Tuesday 22 July 2014

The Meeting on the Turret Stairs


Hellelil and Hildebrand, The Meeting on the Turret Stairs
Frederic William Burton

Watercolour and gouache on paper, 1900

This richly coloured watercolour painting depicts the ill-fated lovers Hellelil and Hildebrand, meeting on the stone stairway of a medieval tower. The princess and her bodyguard had fallen in love but her father regarded the young soldier as an unsuitable match for his daughter and ordered his sons to kill him. The painting captures the couple’s poignant final embrace. Burton was inspired by the story of the ill-fated lovers told in an old Danish ballad.
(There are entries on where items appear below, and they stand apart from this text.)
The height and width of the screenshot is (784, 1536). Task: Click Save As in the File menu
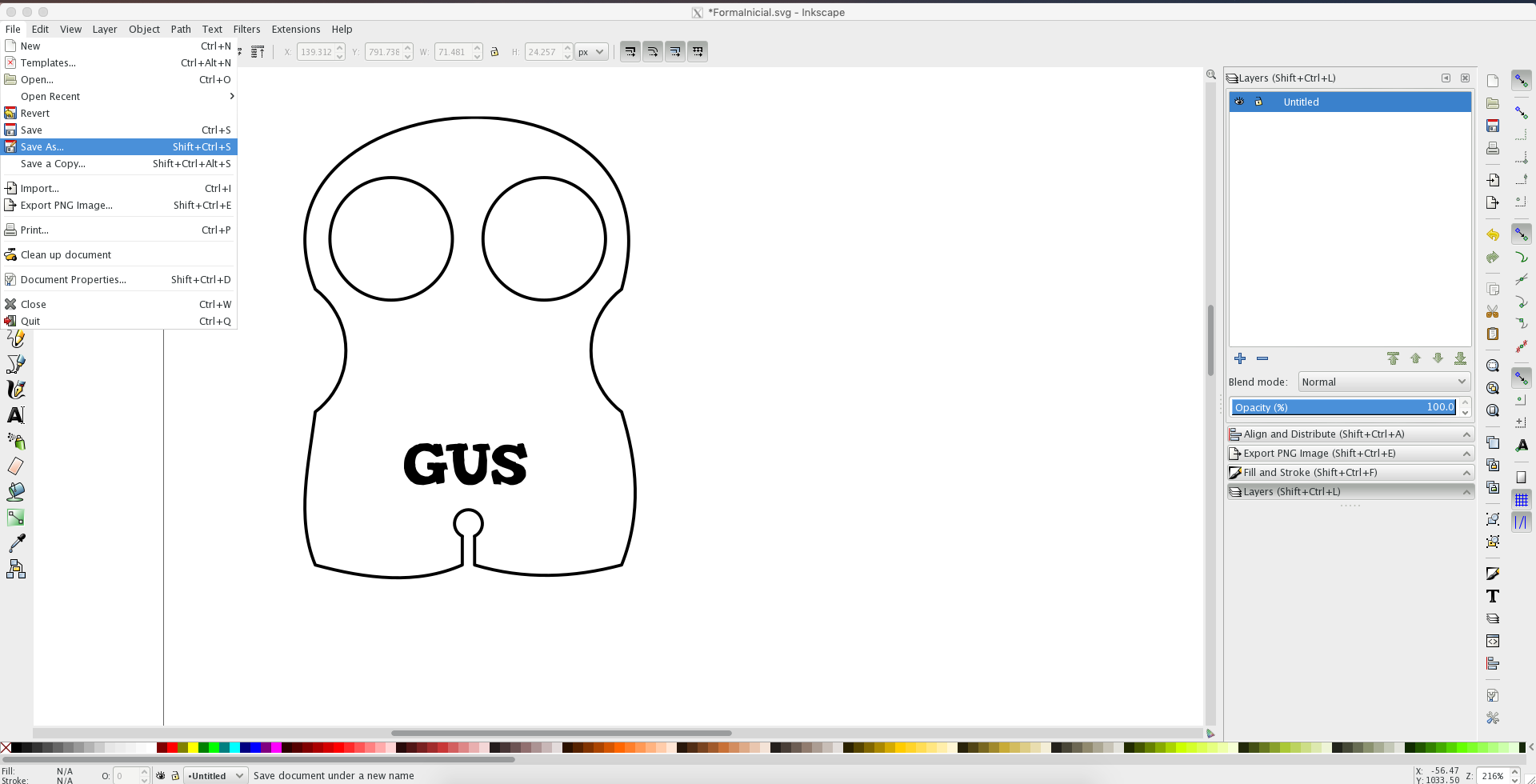44,146
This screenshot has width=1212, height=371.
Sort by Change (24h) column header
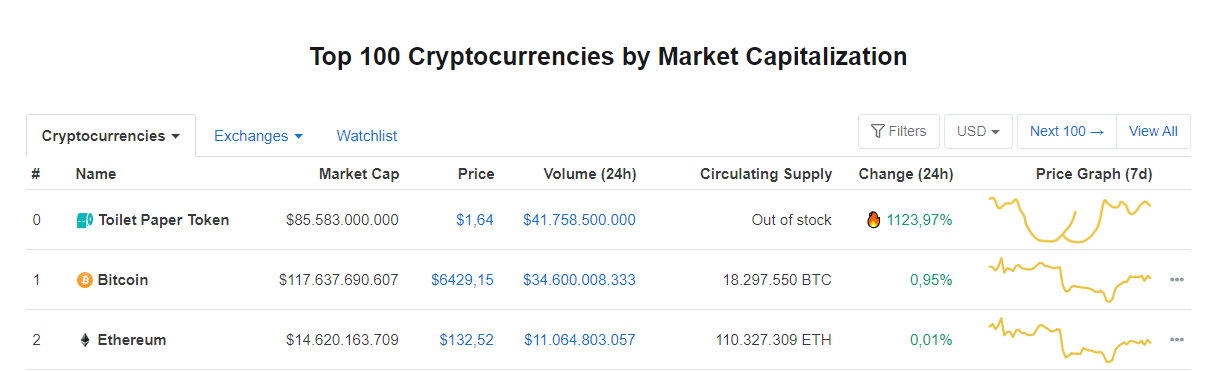[x=906, y=174]
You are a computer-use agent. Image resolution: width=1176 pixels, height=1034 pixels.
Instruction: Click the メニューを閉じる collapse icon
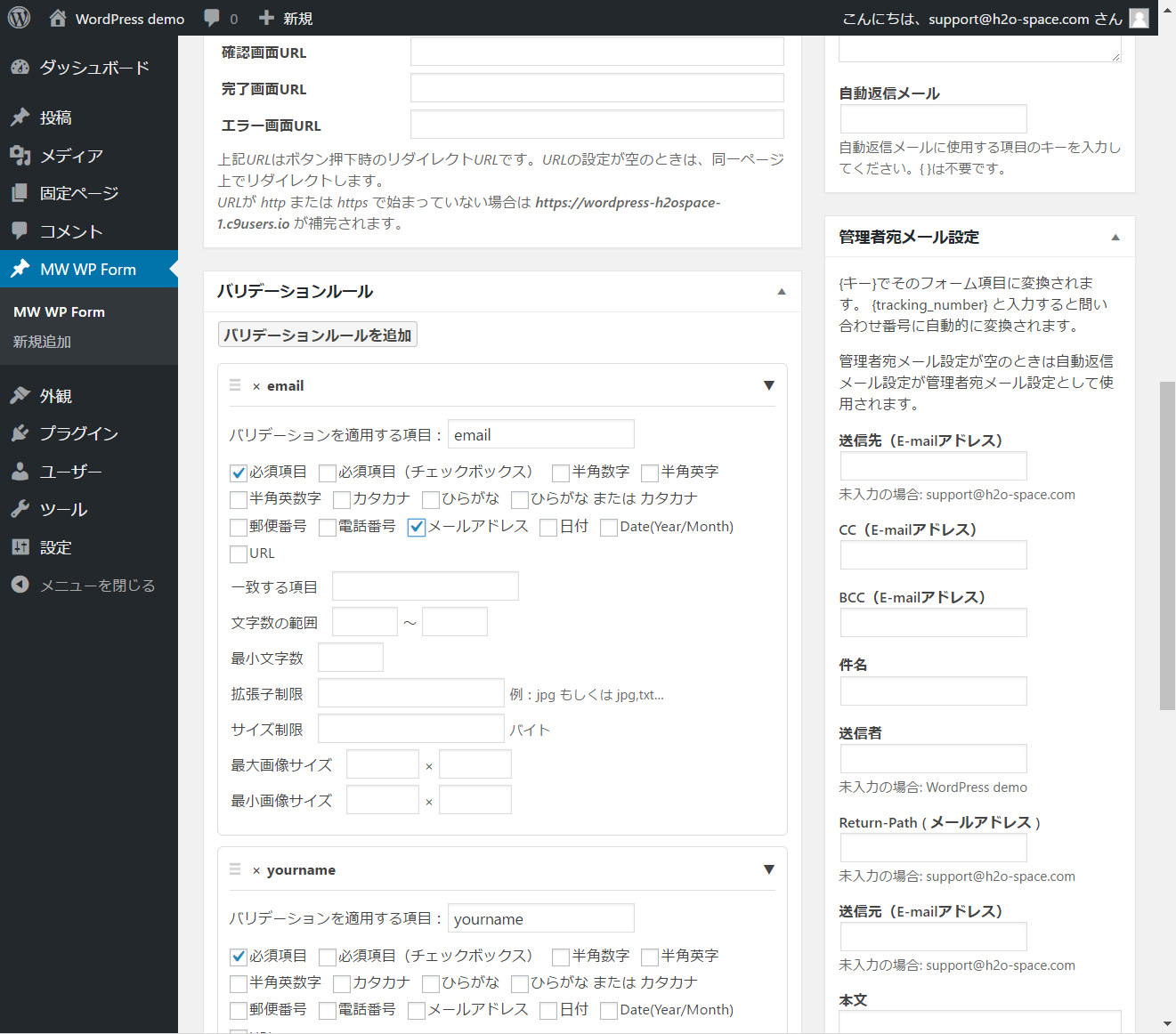(x=20, y=585)
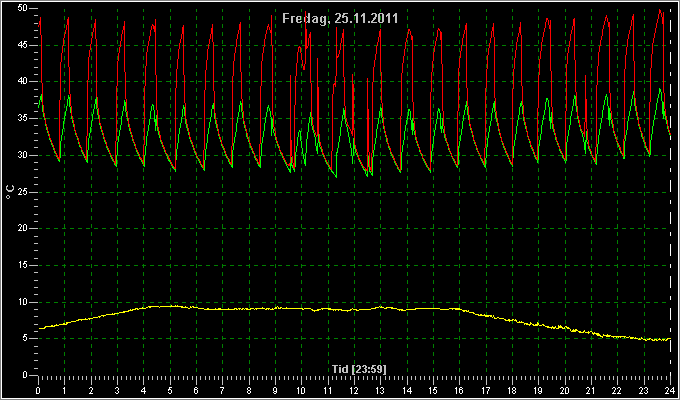Image resolution: width=680 pixels, height=400 pixels.
Task: Select hour 0 on the time axis
Action: click(38, 391)
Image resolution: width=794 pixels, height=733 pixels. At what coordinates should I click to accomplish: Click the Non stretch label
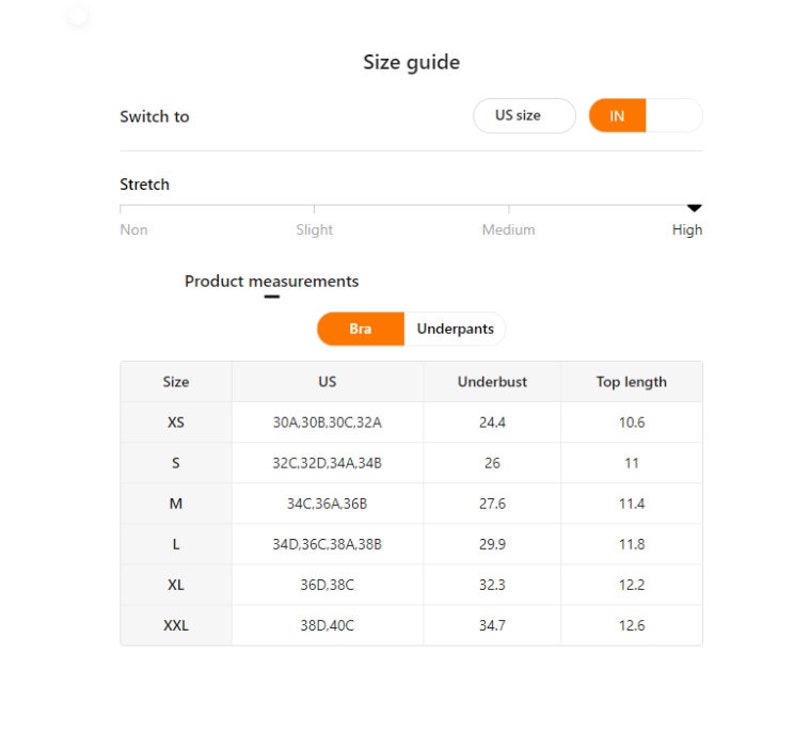point(134,230)
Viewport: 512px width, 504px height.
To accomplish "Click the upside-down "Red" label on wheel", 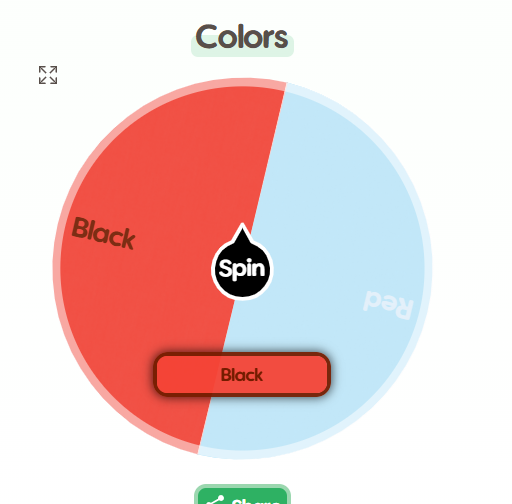I will click(388, 305).
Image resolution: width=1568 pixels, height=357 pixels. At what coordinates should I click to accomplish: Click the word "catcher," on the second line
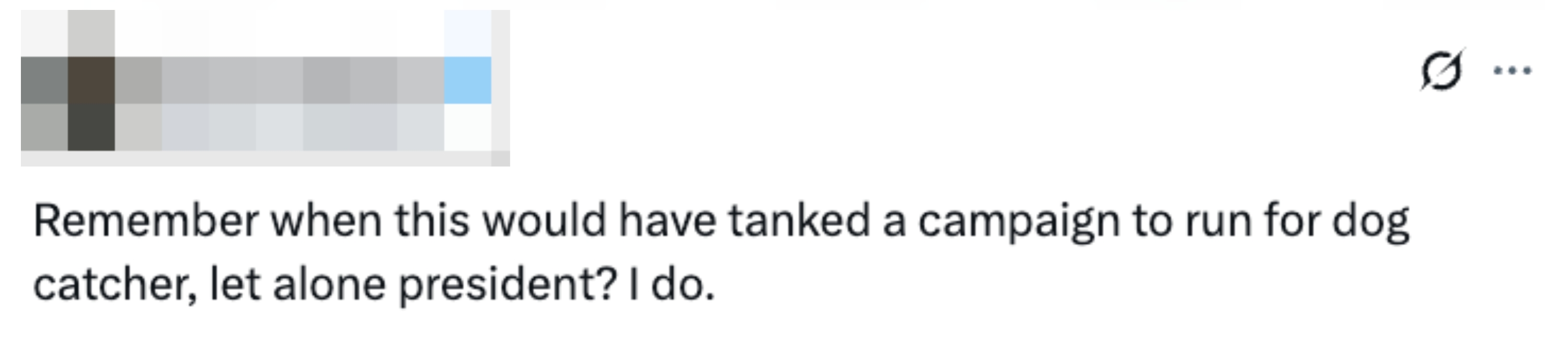tap(115, 284)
The poem had been translated into English in 1855 by Whitley Stokes, a lawyer and philologist, and friend of the artist. 
This watercolour, painted by Burton when he was at the height of his career, has been popular since it was first exhibited at the Old Watercolour Society’s Annual exhibition in London in 1864. The writer George Eliot (who had her portrait painted by Burton in 1865) praised it saying: ‘the subject might have been made the most vulgar thing in the world – the artist has raised it to the highest pitch of refined emotion’ and went on to focus on the romance in the picture: ‘the face of the knight is the face of a man to whom the kiss is a sacrament.’